Your objective: Gather every line of the entries that includes the word "Testing".

Stored entries:
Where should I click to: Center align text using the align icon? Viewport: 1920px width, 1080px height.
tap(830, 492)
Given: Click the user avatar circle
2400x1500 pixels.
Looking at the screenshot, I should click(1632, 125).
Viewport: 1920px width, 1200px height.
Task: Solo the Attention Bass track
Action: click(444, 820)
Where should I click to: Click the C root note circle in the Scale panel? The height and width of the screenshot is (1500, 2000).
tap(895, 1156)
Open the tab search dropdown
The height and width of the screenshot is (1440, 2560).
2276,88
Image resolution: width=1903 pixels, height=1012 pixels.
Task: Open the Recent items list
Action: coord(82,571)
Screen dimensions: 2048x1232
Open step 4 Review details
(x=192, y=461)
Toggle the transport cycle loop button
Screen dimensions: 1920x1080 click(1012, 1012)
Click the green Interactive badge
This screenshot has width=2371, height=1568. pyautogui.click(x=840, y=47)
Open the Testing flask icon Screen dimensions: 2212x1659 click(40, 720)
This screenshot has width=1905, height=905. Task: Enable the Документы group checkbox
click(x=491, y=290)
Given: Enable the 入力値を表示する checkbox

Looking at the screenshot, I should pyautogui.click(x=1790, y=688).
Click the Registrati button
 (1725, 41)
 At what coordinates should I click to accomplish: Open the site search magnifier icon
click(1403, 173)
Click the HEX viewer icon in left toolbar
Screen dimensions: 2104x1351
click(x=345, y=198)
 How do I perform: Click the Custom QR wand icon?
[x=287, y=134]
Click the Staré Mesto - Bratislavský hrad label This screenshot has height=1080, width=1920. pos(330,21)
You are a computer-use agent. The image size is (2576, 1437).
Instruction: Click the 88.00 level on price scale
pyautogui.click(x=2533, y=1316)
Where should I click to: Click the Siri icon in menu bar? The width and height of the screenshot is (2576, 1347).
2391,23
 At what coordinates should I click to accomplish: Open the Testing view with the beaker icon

Solution below:
Open the Testing flask icon Screen dimensions: 2212x1659 click(40, 720)
 At what coordinates should I click to accomplish: Open the Testing view with the beaker icon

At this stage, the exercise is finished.